I've had success mixing powdered pigments such as Pearlex and mica in thick CA to  fill holes and gaps. Thin and medium tend to set to quick be useful.


----------



## TattooedTurner

Thanks for the info, I would've tried liquid before powders so you've saved me from wasting a bottle of CA.


----------



## mecompco

TattooedTurner said:


> Thanks for the info, I would've tried liquid before powders so you've saved me from wasting a bottle of CA.



IDK if I'd try to color a bottle of CA. I had a deep hole in a $22 Rotocrylic Dragon blank--right in the wing of the dragon, of course. Was able to mix up some thick CA with yellow and red Pearlex to approximate the color and ended up with a non-noticeable repair. 

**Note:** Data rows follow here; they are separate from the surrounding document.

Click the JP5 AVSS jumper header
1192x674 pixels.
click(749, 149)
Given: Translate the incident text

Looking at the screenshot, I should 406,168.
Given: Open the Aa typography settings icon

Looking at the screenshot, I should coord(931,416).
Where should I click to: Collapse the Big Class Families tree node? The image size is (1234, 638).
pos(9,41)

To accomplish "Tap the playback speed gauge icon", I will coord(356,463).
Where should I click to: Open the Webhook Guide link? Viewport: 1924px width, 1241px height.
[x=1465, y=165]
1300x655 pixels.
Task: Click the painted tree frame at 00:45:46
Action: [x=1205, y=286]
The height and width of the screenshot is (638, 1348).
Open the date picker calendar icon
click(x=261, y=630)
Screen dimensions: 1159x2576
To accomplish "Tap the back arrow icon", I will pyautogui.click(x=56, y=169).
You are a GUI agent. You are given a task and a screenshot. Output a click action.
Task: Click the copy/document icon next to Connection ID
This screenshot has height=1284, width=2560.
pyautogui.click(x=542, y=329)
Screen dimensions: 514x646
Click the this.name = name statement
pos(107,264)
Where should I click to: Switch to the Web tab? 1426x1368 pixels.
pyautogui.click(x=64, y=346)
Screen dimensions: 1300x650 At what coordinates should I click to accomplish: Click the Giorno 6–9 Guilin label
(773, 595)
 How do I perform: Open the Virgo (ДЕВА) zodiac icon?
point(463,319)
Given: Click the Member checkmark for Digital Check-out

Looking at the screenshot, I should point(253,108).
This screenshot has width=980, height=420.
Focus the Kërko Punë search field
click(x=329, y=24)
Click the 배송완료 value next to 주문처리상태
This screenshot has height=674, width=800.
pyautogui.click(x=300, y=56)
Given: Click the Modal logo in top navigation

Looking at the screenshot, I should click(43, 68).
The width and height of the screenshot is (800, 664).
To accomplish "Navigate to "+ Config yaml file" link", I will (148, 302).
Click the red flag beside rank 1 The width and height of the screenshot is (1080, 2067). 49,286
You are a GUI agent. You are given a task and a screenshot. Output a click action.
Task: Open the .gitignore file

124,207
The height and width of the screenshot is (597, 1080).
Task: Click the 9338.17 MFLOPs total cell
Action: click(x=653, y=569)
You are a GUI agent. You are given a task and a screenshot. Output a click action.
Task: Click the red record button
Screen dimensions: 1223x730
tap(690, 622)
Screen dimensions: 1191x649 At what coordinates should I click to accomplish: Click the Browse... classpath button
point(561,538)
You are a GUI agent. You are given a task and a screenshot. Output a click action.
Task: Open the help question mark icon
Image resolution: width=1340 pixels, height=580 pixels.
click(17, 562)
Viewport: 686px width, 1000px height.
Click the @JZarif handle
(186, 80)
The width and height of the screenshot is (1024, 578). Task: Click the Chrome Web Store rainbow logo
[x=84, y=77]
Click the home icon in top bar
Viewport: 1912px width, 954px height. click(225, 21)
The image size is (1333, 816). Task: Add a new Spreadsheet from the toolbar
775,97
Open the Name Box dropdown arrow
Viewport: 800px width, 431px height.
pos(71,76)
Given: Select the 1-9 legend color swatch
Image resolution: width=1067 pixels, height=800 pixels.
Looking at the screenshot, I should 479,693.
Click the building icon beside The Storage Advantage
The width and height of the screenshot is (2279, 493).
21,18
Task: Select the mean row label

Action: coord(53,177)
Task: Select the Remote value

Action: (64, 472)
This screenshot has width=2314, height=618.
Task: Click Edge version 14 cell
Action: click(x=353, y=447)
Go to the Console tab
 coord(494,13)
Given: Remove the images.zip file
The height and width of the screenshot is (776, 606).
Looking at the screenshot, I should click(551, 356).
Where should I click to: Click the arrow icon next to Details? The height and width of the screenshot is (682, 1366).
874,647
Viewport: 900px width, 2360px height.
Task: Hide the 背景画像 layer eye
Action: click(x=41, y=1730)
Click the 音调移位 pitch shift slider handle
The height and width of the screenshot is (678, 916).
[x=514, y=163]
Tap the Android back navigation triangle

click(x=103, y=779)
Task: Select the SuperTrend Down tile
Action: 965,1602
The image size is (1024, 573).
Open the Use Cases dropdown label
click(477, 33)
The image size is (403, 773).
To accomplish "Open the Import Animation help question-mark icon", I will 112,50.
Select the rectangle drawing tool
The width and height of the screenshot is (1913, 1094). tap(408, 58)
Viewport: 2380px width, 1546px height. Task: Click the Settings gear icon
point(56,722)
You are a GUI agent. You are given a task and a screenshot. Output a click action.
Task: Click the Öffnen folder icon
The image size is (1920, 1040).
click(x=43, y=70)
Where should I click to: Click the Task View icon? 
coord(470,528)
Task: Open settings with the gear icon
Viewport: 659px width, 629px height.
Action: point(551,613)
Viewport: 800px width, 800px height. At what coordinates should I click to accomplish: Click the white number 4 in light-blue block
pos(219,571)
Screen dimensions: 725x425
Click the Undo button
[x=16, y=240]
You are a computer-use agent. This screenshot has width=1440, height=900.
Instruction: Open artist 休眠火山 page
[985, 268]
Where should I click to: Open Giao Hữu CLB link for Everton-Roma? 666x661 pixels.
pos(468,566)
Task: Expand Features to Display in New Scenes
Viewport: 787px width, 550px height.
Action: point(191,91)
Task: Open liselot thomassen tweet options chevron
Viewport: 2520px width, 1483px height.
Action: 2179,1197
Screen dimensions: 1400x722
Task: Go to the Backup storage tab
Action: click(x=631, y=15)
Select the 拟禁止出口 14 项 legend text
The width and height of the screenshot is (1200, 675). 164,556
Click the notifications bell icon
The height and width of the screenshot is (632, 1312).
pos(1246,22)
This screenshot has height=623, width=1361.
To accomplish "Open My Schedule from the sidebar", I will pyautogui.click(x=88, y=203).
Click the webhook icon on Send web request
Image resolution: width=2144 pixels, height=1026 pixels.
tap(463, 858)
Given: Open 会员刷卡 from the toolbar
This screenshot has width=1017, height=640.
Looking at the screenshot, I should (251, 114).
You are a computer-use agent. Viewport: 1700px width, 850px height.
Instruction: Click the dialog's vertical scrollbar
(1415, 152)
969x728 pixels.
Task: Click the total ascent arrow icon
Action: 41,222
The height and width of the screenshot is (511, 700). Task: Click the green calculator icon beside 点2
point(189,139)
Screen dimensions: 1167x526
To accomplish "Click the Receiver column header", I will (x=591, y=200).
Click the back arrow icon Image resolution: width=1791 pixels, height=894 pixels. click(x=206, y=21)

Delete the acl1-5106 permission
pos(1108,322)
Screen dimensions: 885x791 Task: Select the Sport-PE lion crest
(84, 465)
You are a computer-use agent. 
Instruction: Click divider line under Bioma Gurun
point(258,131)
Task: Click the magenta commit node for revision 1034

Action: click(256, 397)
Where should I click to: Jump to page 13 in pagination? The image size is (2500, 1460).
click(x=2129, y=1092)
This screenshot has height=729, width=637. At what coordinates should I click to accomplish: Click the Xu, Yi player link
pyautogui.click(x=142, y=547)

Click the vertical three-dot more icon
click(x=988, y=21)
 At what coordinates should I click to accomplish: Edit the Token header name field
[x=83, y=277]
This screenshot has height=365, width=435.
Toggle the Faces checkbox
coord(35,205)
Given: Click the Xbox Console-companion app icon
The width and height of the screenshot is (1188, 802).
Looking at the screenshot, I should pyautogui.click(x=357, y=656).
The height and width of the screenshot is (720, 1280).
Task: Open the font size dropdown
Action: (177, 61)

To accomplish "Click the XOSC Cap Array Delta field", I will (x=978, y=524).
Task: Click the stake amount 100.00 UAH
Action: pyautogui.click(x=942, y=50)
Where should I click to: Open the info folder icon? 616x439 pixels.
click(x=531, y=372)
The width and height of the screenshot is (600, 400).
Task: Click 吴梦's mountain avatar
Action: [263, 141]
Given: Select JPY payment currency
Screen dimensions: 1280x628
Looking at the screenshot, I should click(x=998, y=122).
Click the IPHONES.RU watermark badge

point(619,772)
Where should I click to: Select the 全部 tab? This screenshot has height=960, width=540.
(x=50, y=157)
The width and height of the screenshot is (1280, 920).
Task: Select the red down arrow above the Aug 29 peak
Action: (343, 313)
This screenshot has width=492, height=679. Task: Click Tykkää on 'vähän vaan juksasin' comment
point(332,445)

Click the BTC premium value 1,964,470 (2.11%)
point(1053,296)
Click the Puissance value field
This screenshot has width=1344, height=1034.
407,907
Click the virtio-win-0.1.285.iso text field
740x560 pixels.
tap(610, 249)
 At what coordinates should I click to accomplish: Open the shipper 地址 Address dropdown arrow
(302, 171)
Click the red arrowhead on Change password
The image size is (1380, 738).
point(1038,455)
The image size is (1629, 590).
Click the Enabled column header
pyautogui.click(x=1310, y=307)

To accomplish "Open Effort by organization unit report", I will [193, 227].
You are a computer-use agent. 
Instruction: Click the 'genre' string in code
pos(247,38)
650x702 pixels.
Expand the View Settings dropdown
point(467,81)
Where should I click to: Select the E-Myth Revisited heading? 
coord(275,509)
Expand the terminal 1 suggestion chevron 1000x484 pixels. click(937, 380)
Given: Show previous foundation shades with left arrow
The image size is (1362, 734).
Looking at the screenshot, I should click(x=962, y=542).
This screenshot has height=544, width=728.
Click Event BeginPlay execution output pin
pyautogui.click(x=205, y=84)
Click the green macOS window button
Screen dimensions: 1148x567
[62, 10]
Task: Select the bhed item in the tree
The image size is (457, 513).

You can also buy CA in amber and black. I've used both in the repair of smoking pipe stems--it polishes up just like Ebonite or acrylic to repair chips or tooth chatter.

Regards,
Michael


----------



## TattooedTurner

mecompco said:


> IDK if I'd try to color a bottle of CA. I had a deep hole in a $22 Rotocrylic Dragon blank--right in the wing of the dragon, of course. Was able to mix up some thick CA with yellow and red Pearlex to approximate the color and ended up with a non-noticeable repair.
> 
> You can also buy CA in amber and black. I've used both in the repair of smoking pipe stems--it polishes up just like Ebonite or acrylic to repair chips or tooth chatter.
> 
> Regards,
> Michael



Thanks for the tip on the colored CA. I won't try mixing an entire bottle with mica, but I intended to tint a full bottle with liquid, now I know better.


----------



## Skie_M

I think I'll throw a few lil tubes of CA at an experiment on your behalf ...


I have on hand .... 

several spare sealable containers
30+ tubes of CA
brand new can of Acetone
various colors of acrylic dye
various pigments of pearl-x powders and mica pearl


My idea would involve .... filling container (1-oz container) 3/4 full of acetone, add a few drops of acrylic dye and some powdered pearl-x or mica pearl, and then a full tube of thin CA... seal and shake well before applications.

I'll let you know how it goes if I don't glue myself to the lathe or my keyboard .... 


I think the most useful colors for me to have on hand would be .... white pearl, black pearl, blue pearl, and red pearl.  Most other colors blend pretty well with the golden color of the brass tube, especially yellows and greens.


----------



## Skie_M

update ...


The acrylic dyes I am using cause the CA to get really stringy and weak ... the resulting bond easily peels off of a brass tube with a fingernail.  It's got no hold at all ... either that or the acetone is doing it...

I'm gonna mix some pearl-ex color powder to some CA and see what results I get ...

Side note ... pretty hot exothermic reaction from the mix of CA, acetone, and a few drops of acrylic dye ... I was concerned that the little 1 oz bottles might actually MELT from the heat.  These bottles handle the acetone just fine, but they don't seal particularly well ...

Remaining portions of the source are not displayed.